Cortez, like St. Augustine, has a vibrant maritime history and the Florida Maritime Museum in Cortez is a centerpiece for this unique past. The museum, like the St. Augustine Lighthouse & Museum, also has a boatbuilding program. Theirs, unlike ours, supports full time boatbuilders, and their program has launched a number of wonderful craft as well as performing restoration work. Combined with their local chapter of the Traditional Small Craft Association, each year they host the Small Craft Festival to gather traditional craft from all over the state and the nation. The TSCA has been an active advocate for builders and restorers of traditional boats. Unlike many modern designs, traditional watercraft are often the boats that attract our eyes to their appealing lines and painstaking craftsmanship. It can be said with certainty that traditional craft carry with them not only an aesthetic that we love to caretake, but a history that is vital for us to steward. Without them, how would Columbus (or Pedro Menendez, for that matter!) have stepped ashore from his ship? How would John Smith have mapped the Chesapeake Bay, the world’s greatest estuary and cradle for English colonization, without his shallop? How too, would indigenous populations of the Americas and Pacific islands, accomplished to much to explore and populate remote regions and isles? And so the small watercraft, often relegated to Sunday picnicking, takes on a much more weighty historic burden. But, I meander from Cortez.

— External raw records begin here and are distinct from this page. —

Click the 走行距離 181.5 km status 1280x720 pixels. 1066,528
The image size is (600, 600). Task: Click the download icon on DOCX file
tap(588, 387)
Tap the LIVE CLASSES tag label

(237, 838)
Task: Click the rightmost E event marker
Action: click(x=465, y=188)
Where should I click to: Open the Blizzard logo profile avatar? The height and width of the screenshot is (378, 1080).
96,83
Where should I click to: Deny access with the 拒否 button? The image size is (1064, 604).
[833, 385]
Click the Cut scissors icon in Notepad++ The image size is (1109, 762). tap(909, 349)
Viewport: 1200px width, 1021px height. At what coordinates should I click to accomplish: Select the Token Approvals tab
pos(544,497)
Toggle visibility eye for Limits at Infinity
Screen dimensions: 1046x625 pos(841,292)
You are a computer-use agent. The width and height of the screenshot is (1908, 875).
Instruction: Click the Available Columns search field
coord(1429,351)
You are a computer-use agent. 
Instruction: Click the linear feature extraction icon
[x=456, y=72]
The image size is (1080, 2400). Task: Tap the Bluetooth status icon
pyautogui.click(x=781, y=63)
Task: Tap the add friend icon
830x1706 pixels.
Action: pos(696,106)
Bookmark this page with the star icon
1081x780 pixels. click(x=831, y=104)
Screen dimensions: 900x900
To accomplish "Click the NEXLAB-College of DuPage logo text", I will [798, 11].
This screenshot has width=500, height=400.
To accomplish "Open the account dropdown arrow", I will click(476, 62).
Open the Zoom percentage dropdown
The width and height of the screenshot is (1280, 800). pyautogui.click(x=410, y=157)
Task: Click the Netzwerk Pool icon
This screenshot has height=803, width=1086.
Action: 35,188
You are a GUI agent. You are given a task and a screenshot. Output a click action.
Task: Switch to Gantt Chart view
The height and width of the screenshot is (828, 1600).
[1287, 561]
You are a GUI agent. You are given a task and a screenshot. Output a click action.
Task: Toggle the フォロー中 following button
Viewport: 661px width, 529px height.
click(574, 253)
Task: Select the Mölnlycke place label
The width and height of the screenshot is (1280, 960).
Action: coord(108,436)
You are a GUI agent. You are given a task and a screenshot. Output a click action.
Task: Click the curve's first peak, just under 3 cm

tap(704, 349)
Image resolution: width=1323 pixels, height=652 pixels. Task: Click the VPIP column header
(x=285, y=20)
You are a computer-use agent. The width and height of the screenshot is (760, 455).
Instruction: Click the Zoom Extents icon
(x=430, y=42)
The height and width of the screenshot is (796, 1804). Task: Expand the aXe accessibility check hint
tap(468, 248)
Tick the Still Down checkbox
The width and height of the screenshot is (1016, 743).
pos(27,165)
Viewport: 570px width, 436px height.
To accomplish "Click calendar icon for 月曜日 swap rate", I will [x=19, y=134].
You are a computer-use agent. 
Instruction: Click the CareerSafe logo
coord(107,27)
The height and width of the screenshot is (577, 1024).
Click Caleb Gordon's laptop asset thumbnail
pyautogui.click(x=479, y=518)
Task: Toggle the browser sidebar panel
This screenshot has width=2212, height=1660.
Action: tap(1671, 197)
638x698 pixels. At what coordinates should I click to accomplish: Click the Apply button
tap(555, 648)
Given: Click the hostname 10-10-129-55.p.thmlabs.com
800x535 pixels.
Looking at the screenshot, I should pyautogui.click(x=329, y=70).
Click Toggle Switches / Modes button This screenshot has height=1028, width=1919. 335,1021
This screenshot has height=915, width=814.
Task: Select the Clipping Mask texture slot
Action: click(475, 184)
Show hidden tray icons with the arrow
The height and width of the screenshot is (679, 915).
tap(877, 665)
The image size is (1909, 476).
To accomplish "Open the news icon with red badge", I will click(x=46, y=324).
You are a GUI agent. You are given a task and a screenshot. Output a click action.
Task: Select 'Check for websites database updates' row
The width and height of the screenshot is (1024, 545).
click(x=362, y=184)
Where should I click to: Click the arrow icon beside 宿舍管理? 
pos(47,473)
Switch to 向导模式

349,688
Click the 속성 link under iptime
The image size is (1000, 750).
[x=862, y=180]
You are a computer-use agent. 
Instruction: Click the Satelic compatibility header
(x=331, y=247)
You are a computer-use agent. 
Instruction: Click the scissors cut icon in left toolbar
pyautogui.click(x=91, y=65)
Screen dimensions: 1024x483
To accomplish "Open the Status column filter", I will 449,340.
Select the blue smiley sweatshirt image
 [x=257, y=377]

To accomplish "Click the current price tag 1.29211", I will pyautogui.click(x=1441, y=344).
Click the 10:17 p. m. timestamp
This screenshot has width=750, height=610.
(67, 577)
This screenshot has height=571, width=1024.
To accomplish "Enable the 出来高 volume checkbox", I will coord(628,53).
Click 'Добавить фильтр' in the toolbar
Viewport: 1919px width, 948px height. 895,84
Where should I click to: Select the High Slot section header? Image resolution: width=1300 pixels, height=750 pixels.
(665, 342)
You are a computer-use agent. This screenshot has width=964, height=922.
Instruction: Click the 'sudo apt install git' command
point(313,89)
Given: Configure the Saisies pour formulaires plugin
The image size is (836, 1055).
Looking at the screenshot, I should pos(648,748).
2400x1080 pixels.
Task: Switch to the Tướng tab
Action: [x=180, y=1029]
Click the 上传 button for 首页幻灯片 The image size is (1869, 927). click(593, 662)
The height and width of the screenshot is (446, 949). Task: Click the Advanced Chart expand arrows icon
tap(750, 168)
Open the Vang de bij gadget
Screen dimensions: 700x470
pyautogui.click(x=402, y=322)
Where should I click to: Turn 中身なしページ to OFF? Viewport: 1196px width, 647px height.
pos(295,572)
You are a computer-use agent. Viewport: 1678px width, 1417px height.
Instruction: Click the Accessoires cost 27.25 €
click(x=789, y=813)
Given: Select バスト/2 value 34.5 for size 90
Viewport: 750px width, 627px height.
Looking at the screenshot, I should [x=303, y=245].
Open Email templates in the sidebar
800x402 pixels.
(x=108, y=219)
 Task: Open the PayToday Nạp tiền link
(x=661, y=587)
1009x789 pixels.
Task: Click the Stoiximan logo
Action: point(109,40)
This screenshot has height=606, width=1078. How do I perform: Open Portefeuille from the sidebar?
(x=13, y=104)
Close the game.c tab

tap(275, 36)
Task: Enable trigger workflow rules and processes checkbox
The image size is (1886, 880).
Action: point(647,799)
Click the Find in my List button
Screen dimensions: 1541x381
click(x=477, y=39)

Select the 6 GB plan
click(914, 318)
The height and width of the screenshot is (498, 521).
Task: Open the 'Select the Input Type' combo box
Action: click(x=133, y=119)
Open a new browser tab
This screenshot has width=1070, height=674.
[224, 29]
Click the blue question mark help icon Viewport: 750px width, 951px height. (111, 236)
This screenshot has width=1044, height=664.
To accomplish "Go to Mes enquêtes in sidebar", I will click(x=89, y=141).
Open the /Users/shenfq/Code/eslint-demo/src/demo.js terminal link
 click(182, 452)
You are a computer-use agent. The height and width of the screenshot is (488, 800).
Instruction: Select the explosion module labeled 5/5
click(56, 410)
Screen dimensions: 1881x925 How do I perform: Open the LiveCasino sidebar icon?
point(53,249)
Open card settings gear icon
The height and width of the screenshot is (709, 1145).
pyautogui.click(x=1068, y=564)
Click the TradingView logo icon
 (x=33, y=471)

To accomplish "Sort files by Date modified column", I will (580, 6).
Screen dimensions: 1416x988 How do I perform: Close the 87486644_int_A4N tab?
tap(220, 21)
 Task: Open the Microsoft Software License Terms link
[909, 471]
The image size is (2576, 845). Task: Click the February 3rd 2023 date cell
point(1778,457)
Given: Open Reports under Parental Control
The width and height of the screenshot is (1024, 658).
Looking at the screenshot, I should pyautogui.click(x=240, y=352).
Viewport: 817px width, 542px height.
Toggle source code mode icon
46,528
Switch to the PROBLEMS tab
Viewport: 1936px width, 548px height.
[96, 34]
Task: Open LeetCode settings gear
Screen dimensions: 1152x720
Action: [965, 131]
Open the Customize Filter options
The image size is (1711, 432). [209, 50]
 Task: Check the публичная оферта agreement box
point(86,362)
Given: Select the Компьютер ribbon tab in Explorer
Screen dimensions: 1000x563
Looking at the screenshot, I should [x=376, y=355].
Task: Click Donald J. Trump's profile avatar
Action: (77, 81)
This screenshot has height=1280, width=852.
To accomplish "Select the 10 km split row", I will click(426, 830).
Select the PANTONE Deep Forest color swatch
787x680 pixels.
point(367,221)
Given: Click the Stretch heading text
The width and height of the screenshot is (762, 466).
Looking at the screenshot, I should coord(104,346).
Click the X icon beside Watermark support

As those of you who have been participating, listening, and reading know, LAMP Boatworks has been busy over the past four years. Not only have we grown a boatbuilding program from nothing, but LAMP Boatworks has achieved Coast Guard builder’s certification and is now completing its eighth hull. For a program that is solely volunteer-run and operates for three half-days each week, LAMP Boatworks has been busy and productive. Once only a seed in the mind of Dr. Sam Turner, LAMP Director of Archaeology, LAMP Boatworks is now involved in no less than two in-house building projects, two tallship-related projects spanning two continents, has built two boats for other museums, and continues historical research to keep alive the story of our maritime past. And so, with this in mind, Matt and I ventured forth to take our show on the road.
After arriving and registering at the old general store, we surveyed the town on Friday night, taking in the dock scene and enjoying some seafood at the infamous Cortez Kitchen. Saturday morning began early and we arrived not long after sunup to launch the Harn and set up our display. Using a small tidal creek, we picked up the boat and slid it down the grassy bank into the water. After loading the boat with its rig, Matt and I slogged the skiff up the creek until we had enough water to float the boat fully loaded. We hopped in and poled our way through a sun-filtered cathedral of a black mangrove. The branches met over the stream, making a tunnel of leaves and branches. Egrets and herons were profuse and voiced their guttural squawks of displeasure over having to share their arboretum. The clear water around us, growing in width and depth as we neared the mouth of the freshet, revealed schools of minnows and other small fish with a clarity rarely seen on the First Coast.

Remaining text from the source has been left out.